→ Aim: Output the items below word for word, starting at the line that contains "Task: Sign Out from the sidebar" and ending at the line that contains "coord(40,353)", both included.

→ Extracted records:
□ □ □ □ □ □ □

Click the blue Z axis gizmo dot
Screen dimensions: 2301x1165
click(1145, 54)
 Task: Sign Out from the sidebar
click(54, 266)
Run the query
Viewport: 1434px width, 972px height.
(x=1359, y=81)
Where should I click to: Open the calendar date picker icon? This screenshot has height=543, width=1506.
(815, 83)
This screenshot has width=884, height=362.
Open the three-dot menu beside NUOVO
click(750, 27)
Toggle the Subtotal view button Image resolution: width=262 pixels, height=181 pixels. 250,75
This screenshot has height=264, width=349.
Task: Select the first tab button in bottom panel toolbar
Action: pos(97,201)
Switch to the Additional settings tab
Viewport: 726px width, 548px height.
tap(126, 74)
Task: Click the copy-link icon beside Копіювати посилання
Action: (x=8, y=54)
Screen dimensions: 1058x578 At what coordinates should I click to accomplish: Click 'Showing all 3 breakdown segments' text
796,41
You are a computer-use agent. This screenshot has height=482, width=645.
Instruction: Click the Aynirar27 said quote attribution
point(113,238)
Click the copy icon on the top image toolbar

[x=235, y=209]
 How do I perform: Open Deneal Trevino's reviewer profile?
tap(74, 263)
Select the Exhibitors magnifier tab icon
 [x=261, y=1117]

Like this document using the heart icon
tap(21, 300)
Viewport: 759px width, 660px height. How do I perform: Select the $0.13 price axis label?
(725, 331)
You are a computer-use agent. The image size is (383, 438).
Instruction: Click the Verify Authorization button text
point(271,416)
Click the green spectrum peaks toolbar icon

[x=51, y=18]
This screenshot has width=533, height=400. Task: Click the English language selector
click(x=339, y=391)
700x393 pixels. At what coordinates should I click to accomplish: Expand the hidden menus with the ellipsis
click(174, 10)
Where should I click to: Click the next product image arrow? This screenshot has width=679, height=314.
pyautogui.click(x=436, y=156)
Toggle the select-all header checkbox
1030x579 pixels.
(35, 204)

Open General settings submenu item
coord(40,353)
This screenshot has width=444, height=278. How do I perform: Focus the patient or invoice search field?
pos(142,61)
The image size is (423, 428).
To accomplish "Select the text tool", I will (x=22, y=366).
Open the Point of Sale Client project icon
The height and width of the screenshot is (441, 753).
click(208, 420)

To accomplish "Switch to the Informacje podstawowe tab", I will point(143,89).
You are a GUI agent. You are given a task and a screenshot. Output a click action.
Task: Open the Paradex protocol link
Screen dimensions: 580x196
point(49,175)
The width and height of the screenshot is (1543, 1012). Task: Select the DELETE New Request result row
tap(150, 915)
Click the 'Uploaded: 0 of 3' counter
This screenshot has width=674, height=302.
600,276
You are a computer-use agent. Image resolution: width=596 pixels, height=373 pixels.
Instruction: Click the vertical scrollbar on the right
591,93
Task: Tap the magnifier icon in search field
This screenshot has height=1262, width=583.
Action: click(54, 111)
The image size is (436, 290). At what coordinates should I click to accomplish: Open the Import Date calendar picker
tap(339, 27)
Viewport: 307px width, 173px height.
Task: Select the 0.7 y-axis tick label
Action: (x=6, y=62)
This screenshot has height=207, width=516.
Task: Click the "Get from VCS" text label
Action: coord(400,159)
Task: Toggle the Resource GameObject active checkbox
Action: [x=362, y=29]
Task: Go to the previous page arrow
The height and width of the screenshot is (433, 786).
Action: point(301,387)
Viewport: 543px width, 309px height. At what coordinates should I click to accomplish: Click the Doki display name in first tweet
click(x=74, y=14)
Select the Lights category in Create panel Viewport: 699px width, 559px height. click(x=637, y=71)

□ □ □ □ □ □ □

→ Output:
 Task: Sign Out from the sidebar
click(54, 266)
Run the query
Viewport: 1434px width, 972px height.
(x=1359, y=81)
Where should I click to: Open the calendar date picker icon? This screenshot has height=543, width=1506.
(815, 83)
This screenshot has width=884, height=362.
Open the three-dot menu beside NUOVO
click(750, 27)
Toggle the Subtotal view button Image resolution: width=262 pixels, height=181 pixels. 250,75
This screenshot has height=264, width=349.
Task: Select the first tab button in bottom panel toolbar
Action: pos(97,201)
Switch to the Additional settings tab
Viewport: 726px width, 548px height.
tap(126, 74)
Task: Click the copy-link icon beside Копіювати посилання
Action: (x=8, y=54)
Screen dimensions: 1058x578 At what coordinates should I click to accomplish: Click 'Showing all 3 breakdown segments' text
796,41
You are a computer-use agent. This screenshot has height=482, width=645.
Instruction: Click the Aynirar27 said quote attribution
point(113,238)
Click the copy icon on the top image toolbar

[x=235, y=209]
 How do I perform: Open Deneal Trevino's reviewer profile?
tap(74, 263)
Select the Exhibitors magnifier tab icon
 [x=261, y=1117]

Like this document using the heart icon
tap(21, 300)
Viewport: 759px width, 660px height. How do I perform: Select the $0.13 price axis label?
(725, 331)
You are a computer-use agent. The image size is (383, 438).
Instruction: Click the Verify Authorization button text
point(271,416)
Click the green spectrum peaks toolbar icon

[x=51, y=18]
This screenshot has width=533, height=400. Task: Click the English language selector
click(x=339, y=391)
700x393 pixels. At what coordinates should I click to accomplish: Expand the hidden menus with the ellipsis
click(174, 10)
Where should I click to: Click the next product image arrow? This screenshot has width=679, height=314.
pyautogui.click(x=436, y=156)
Toggle the select-all header checkbox
1030x579 pixels.
(35, 204)

Open General settings submenu item
coord(40,353)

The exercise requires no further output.